Georges Bataille’s prose reminds me of a fairground rubber mask; the kind where you stick your fingers through the eye holes and twist it into hundreds of leering, meaningless faces. He had a vast number of interests—psychoanalysis, critical theory, eroticism, politics, economics, anthropology—and they were intricately woven through his work to the point where you can interpret his books as saying almost anything. The Story of the Eye has been read as Sadean pornography, a philosophical treatise, a Roman a’clef with details drawn from Bataille’s own life, etc, but I’m struck by the sense that nobody really knows what it’s about. Everyone just brings their own baggage to it.

Bataille is God’s gift to people who want to sanctify some mad theory they brewed in the radiator with vague Smart Person quotes. “As seen through the lens of [dead French philosopher]’s [out-of-context theory], Beyonce has more rizz than Cardi B”—if you get paid to write stuff like that, Bataille’s your guy. But would Bataille have agreed with these theories? Some surrealists sculpted worlds like private gardens and gave outsiders no way in. Bataille is the reverse. His books are often all key and no lock.

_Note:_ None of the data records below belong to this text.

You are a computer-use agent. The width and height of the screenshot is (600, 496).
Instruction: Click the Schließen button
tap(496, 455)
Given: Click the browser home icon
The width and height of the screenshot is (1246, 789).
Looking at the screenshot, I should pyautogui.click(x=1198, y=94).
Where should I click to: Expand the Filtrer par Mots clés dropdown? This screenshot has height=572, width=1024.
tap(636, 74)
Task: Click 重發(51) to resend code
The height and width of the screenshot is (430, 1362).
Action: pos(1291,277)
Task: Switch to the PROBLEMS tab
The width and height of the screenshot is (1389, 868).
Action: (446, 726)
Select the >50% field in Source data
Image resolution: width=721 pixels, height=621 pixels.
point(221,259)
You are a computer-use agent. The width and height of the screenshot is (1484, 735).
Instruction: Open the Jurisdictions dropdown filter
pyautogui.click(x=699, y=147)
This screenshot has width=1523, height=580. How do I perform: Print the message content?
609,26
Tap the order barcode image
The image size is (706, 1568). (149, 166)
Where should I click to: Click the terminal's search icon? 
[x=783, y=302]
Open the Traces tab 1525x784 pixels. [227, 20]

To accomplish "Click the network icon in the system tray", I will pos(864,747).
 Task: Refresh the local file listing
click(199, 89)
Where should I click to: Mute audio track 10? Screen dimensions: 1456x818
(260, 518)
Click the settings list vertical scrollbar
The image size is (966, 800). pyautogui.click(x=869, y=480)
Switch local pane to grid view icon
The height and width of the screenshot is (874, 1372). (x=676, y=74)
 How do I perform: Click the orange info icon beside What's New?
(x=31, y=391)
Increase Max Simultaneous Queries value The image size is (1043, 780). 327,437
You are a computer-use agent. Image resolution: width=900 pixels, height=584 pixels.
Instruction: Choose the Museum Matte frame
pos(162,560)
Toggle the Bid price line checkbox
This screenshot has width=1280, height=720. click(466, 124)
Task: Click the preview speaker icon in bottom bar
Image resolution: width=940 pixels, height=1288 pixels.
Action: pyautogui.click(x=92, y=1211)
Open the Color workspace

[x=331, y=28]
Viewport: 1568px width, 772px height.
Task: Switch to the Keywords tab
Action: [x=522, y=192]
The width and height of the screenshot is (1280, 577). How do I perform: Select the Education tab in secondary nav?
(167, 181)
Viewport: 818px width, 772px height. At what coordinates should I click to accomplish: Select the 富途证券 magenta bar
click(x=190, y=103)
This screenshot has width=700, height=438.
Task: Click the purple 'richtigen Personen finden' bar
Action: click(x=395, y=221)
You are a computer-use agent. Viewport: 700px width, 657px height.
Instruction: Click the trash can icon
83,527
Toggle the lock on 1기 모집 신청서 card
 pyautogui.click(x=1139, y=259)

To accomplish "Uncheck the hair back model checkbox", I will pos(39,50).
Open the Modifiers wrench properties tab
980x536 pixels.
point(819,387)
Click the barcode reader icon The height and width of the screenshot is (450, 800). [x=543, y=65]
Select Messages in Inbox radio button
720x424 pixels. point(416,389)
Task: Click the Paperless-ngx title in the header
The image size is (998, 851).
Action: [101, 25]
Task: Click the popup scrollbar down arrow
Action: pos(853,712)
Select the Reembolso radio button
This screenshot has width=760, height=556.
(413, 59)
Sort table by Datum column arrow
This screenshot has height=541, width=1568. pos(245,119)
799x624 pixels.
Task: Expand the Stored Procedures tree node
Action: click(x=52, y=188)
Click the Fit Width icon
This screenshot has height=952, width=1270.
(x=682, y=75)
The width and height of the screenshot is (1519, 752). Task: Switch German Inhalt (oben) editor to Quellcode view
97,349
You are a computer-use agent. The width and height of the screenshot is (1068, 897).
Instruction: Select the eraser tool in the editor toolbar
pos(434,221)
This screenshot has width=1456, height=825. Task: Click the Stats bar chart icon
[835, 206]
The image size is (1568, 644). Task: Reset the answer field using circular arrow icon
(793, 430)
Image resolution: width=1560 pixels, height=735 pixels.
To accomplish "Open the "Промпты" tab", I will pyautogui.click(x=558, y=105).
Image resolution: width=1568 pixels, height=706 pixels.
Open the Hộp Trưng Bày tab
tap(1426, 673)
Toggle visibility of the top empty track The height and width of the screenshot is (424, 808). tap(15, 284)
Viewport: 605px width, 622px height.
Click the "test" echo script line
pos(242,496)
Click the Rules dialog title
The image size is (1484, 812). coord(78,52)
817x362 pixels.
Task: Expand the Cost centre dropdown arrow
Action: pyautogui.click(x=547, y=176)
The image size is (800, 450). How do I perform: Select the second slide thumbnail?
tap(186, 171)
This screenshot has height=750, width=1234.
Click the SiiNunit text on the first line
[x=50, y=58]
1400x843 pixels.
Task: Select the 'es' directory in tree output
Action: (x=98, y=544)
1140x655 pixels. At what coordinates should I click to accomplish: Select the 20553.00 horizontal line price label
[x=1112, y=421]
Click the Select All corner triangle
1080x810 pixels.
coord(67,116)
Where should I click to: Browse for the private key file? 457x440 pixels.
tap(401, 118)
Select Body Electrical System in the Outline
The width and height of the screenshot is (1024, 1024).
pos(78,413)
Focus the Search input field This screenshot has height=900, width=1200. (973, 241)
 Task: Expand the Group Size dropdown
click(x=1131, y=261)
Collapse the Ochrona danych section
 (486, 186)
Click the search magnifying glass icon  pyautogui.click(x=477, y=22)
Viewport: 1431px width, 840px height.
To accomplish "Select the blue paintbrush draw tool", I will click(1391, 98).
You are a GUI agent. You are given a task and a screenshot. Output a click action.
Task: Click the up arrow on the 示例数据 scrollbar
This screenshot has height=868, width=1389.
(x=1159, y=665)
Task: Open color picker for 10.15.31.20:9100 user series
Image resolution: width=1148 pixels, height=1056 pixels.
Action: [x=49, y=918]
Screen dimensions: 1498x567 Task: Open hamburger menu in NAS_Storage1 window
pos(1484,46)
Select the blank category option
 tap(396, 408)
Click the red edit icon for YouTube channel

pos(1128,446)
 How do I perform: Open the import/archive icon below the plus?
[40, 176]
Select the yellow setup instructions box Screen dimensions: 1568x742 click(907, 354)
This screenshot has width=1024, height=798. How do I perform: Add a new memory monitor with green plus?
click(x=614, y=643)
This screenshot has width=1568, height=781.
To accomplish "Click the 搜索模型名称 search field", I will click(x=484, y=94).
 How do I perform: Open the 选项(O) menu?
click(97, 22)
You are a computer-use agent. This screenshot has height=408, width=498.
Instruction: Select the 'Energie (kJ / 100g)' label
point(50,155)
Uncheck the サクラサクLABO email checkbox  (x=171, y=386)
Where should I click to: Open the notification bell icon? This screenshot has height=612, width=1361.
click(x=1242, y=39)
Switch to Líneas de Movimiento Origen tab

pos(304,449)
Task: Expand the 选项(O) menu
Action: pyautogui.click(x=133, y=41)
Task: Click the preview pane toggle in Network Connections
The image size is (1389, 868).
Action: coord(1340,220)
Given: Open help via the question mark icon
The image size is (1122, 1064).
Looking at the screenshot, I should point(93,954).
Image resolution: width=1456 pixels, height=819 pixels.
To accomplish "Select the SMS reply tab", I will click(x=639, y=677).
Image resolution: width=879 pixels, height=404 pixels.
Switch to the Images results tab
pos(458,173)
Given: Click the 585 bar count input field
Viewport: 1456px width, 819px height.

Blue of Noon is typically obscure. My impression is that it’s a pornographic narrative dealing with the underclass of society, and the way they essentially preview death before the rest of us (lucky bastards). It starts literally in the gutter—a couple of drunks laughing and fighting and embarrassing themselves—and ends with fascism looming, the Hitler Youth marching in the street, and nations about to topple into abysms of war and fire.

There’s a kind of symmetry there. Bataille wrote the book in 1935 or 1939 (I have heard both dates), but it wasn’t published until 1957, long after World War II had ended. Like a doctor’s warning to quit drinking that got held up in the mail and arrived after the patient had died of liver failure.

We begin mise en scène. Perhaps mise en abyme. The setting is mid-30s London. Henri Troppmann (“Drip Man”??) and his girlfriend Dorothy are getting drunk at some dive. They are both feverishly sick—lengthy prose descriptions emphasize their filth, their depravity. They are alive in a consumed, rancid, rotting sense that closely resembles death. Their conversations are mad and unmotivated nonsense, such as Dorothy’s garbled memory of her mother on the elevator. We’re watching two lost people who are circling the drain. Dorothy is incontinent, and Henri is sexually impotent. They are unhappy together or apart.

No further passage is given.